PROBLEM TO WORK ON: Of all the lines in the entries below, give again exactly those starting at the line containing "Task: Switch to the Sprites tab" and ending at the line containing "is (266, 151).", both ends included, and no others.

Stored data:
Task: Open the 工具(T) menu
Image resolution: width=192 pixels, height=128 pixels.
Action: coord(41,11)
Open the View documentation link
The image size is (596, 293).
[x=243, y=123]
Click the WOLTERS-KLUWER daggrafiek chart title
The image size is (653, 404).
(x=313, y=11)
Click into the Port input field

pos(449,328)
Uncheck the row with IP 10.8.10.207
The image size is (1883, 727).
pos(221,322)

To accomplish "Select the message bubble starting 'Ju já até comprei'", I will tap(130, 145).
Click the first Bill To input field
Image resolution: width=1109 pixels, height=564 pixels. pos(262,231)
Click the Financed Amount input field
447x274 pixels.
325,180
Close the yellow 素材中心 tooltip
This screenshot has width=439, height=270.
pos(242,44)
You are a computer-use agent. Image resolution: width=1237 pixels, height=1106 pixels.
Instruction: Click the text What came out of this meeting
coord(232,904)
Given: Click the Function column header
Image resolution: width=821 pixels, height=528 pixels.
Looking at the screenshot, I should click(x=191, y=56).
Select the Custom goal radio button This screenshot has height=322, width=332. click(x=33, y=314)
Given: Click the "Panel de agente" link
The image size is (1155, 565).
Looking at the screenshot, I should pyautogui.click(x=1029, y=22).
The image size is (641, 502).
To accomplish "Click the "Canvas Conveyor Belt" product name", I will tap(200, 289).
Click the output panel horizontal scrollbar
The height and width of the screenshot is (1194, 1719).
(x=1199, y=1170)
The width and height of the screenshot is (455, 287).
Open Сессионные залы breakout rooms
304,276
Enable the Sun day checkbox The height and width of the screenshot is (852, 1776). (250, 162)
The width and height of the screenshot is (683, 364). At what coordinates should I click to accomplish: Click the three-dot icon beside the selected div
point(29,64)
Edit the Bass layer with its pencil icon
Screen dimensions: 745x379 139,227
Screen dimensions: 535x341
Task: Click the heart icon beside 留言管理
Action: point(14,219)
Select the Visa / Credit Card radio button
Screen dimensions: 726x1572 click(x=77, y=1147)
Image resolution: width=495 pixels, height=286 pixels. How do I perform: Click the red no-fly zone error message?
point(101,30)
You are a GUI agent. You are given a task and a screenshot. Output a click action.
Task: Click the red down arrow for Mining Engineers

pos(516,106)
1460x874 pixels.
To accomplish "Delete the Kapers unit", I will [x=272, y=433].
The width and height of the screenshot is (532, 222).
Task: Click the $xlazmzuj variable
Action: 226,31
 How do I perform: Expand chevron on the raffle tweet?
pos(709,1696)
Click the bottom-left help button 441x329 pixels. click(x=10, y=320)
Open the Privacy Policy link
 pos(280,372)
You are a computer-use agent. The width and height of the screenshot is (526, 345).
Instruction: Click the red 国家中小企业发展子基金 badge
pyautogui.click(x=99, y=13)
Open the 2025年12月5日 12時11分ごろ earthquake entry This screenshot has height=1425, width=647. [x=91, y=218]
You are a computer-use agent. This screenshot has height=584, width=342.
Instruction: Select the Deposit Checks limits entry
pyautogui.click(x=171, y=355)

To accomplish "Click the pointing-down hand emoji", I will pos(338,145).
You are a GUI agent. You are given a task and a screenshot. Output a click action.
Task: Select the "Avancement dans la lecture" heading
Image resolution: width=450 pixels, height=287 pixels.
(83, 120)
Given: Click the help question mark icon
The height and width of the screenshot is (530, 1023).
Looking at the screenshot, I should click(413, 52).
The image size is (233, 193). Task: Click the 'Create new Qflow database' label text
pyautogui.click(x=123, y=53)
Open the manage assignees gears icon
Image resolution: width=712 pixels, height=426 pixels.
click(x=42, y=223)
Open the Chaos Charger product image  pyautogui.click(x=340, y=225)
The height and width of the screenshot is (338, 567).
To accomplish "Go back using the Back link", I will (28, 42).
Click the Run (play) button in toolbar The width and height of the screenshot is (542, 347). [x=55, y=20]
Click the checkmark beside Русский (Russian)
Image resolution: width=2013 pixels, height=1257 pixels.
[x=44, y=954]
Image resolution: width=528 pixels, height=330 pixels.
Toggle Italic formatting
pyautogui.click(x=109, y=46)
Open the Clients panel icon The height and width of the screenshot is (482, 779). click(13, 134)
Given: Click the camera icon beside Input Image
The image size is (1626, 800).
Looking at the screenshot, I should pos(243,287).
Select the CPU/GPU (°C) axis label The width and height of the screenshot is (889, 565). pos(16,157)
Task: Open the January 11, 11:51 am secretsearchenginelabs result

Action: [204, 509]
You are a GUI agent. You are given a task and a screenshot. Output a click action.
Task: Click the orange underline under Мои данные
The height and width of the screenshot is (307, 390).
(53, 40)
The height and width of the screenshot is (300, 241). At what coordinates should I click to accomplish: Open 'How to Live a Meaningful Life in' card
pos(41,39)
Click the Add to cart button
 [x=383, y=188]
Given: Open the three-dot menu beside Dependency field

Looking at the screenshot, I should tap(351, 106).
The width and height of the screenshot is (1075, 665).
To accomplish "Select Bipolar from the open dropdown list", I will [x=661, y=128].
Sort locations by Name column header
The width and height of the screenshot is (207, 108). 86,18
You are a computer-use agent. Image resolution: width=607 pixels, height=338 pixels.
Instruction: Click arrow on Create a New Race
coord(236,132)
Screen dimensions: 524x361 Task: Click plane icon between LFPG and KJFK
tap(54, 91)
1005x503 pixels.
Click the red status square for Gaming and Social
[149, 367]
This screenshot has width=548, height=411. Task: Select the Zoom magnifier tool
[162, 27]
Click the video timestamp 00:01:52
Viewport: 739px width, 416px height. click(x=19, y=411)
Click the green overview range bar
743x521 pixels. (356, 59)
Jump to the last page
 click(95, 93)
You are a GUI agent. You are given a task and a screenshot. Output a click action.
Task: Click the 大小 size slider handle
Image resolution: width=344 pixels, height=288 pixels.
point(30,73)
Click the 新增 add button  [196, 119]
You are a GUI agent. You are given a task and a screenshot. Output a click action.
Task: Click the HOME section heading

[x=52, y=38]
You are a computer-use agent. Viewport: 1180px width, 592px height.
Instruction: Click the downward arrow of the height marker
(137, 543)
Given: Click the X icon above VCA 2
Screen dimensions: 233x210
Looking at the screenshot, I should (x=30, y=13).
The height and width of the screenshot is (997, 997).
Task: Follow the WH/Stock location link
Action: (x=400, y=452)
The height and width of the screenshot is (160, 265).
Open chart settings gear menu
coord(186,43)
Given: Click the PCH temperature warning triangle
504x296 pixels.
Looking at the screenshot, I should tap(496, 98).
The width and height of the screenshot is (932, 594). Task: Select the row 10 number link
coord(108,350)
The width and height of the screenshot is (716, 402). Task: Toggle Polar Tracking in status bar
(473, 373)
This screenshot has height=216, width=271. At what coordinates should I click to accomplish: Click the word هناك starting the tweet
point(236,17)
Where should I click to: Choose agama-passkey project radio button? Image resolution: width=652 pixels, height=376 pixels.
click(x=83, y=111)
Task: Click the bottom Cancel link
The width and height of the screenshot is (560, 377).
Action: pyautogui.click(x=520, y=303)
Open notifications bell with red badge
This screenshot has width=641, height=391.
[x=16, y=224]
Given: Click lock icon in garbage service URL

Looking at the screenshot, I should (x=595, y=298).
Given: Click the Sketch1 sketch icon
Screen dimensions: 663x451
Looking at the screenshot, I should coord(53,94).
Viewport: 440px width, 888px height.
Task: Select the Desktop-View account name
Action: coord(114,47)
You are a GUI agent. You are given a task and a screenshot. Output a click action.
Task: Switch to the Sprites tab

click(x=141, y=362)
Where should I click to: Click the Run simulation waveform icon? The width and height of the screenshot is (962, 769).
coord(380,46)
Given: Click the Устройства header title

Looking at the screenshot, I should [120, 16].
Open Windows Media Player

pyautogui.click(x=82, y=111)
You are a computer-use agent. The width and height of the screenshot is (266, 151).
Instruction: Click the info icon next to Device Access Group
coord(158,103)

RESPONSE BOX:
Task: Switch to the Sprites tab

click(x=141, y=362)
Where should I click to: Click the Run simulation waveform icon? The width and height of the screenshot is (962, 769).
coord(380,46)
Given: Click the Устройства header title

Looking at the screenshot, I should [120, 16].
Open Windows Media Player

pyautogui.click(x=82, y=111)
You are a computer-use agent. The width and height of the screenshot is (266, 151).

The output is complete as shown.